If these behaviours were restricted to clearly-defined contexts, such as defined shell folders and true audio CDs, I wouldn’t mind. The problem is the cues that Vista is using to determine the context, are far too variable and flaky – one image file doesn’t mean this is a collection of photos, and one .MP3 or .WAV doesn’t make it a music collection either. Several apps will include a few image or audio files in the same directory, yet if anything these should be handled as “mixed content”.
Vista’s guessing is as absurd as vintage Windows 95’s auto-resolution of shortcuts that point to missing targets (remember “can’t find WINWORD.EXE, should I point to SMARTDRV.EXE instead, and do so forevermore if you click OK?”). Navigate into a new Start menu folder containing the Skype icon, and it will always be shown as thumbnails view; other Start menu folders containing other icons typically look “normal”. Bizarre.
There are safety aspects to this as well – when I view a folder, it may be because I know there’s malware in there and I intend to delete files without “opening” them. Having the shell code automatically groping all this material is exactly what I DON’T want – and that applies especially to the “autoplaying” of arbitrary CDRs and external storage devices.

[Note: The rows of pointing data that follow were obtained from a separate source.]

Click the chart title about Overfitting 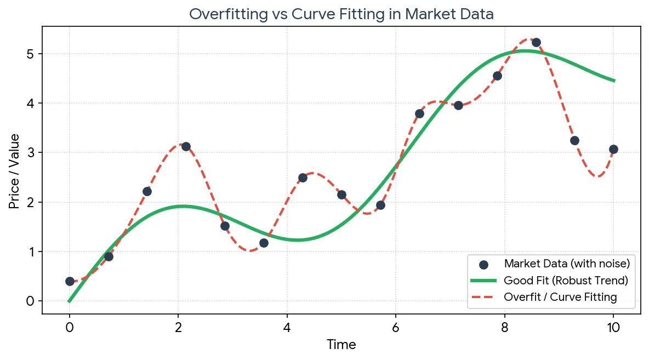pyautogui.click(x=341, y=14)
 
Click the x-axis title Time pyautogui.click(x=341, y=345)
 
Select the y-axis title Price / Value pyautogui.click(x=14, y=172)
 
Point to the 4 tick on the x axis pyautogui.click(x=287, y=328)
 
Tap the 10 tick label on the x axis pyautogui.click(x=613, y=328)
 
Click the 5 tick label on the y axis pyautogui.click(x=30, y=54)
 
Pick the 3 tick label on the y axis pyautogui.click(x=30, y=153)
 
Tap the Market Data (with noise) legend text pyautogui.click(x=567, y=264)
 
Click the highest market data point pyautogui.click(x=536, y=43)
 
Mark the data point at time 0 pyautogui.click(x=70, y=282)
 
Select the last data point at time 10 pyautogui.click(x=613, y=150)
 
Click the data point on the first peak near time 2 pyautogui.click(x=186, y=146)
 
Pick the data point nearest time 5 pyautogui.click(x=341, y=195)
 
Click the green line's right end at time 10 pyautogui.click(x=614, y=81)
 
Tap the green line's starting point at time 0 pyautogui.click(x=69, y=301)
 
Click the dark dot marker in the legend pyautogui.click(x=483, y=265)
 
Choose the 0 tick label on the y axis pyautogui.click(x=30, y=301)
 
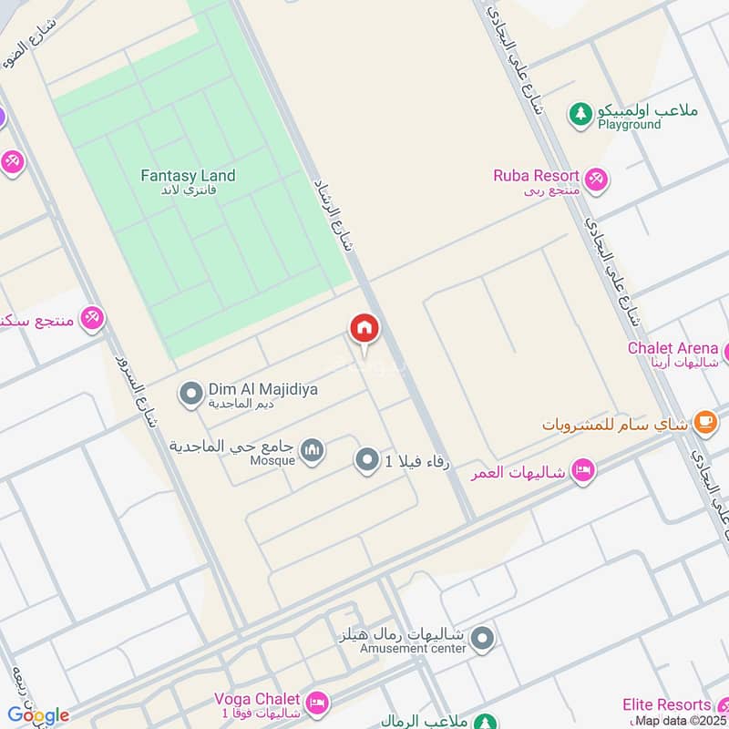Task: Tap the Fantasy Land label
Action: [189, 176]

Dead icons for living shortcuts
This also drives me nuts in Vista, and may be related to the way that Windows Installer smurfs pointers to files and icons through CLSIDs. Specifically, shortcuts created by Windows Installer’s processing of .MSI files, will not point to the actual executable, but to a spare copy of this that is held within %WinDir%\Installer – and yes, this junk can’t be relocated off C:.
Well, all of that’s just Windows Installer; irrespective of whether that’s on XP or Vista, it’s equally flaky and tedious, e.g. prone to spontaneously demanding install disks for stuff you thought you’d already installed, and weren’t even running at the time.

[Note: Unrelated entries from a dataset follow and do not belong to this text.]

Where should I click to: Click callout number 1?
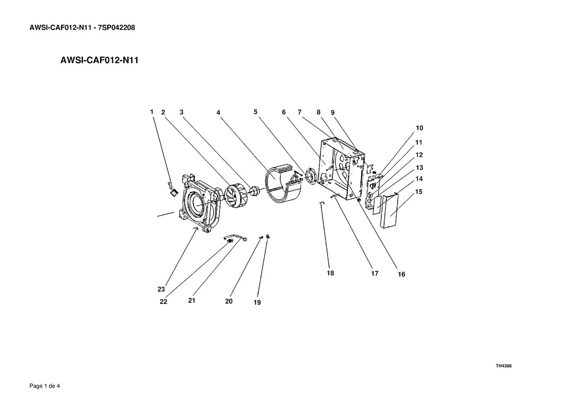pos(152,112)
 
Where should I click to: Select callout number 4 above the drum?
pos(218,112)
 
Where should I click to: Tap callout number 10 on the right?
pos(419,128)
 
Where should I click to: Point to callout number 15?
pos(419,192)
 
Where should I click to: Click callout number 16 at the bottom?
pos(401,274)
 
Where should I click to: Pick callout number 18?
pos(330,273)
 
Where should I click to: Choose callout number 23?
pos(161,289)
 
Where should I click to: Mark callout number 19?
pos(257,302)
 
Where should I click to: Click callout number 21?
pos(191,300)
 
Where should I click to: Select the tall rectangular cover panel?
pos(389,211)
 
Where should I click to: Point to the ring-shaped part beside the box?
pos(311,176)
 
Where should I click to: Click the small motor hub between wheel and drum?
pos(256,191)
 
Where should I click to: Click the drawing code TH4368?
pos(504,366)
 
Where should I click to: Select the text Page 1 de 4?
pos(45,386)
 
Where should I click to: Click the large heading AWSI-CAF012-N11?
pos(99,60)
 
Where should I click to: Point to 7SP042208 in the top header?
pos(117,28)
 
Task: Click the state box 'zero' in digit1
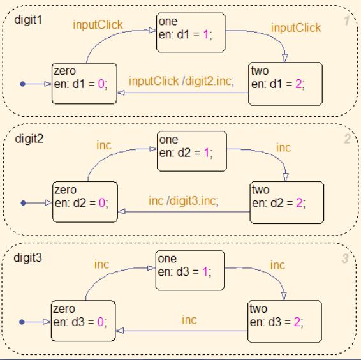point(84,84)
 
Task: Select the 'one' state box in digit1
point(190,31)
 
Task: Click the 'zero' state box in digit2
point(84,202)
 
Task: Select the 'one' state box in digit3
point(190,269)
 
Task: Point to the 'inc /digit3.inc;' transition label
point(184,200)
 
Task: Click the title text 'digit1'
point(27,20)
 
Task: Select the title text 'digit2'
point(27,137)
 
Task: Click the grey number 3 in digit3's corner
point(345,259)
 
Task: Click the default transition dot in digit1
point(23,84)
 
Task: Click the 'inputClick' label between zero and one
point(98,26)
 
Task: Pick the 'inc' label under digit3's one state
point(189,319)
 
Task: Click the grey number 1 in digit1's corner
point(346,21)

What’s particular to Vista, is how icons within the Start Menu – both (All) Programs and the “recently used” and pinned lists – often flip to the generic “file not found” icon, and stay that way even if you can right-click the shortcut and re-assert the icon. Given that CLSID-based post-.MSI shortcuts preclude user UI editing of target filespecs etc., maybe this isn’t related to Windows Installer after all – then again, I’ve enough other reasons to wish Installer and .MSI to go away forever.
Is it selected or not?
Vista feels “different” to XP when one is selecting items, as well as nodding the current item through these. For example, for item1 … item5, if you’re holding down the Control key and using the arrow keys to nod the current item along, after using Space to select item2 and item4, then the appearance of these items can be confusing. The selection colours are usually quite pale, and the difference between “selected”, “unselected”, “current and selected” and “current but not selected” is extremely subtle.
In contrast, XP uses different and mutually exclusive UI techniques for selected vs. unselected (different background color) and current item (outline rectangle). Vista’s fancy 3D pastels may be pretty to look at, and thus nice for the first few minutes, but they’re hard to work through, and thus a pain for ever.
In fact, it really amuses me how we’ve “progressed” as far as monitors and GUIs are concerned. First, we used curved reflective tube monitors that picked up reflections from lights and windows, and all we wanted was a matt non-reflective screen, or better yet, a screen with a flat surface that didn’t show these highlights. Now that we have flat LCDs that don’t reflect the room back at us while we’re trying to work, we add fake highlights all over everything. Then we’re told we need higher-performance (and power-hogging) hardware so we can see these added imperfections – very strange.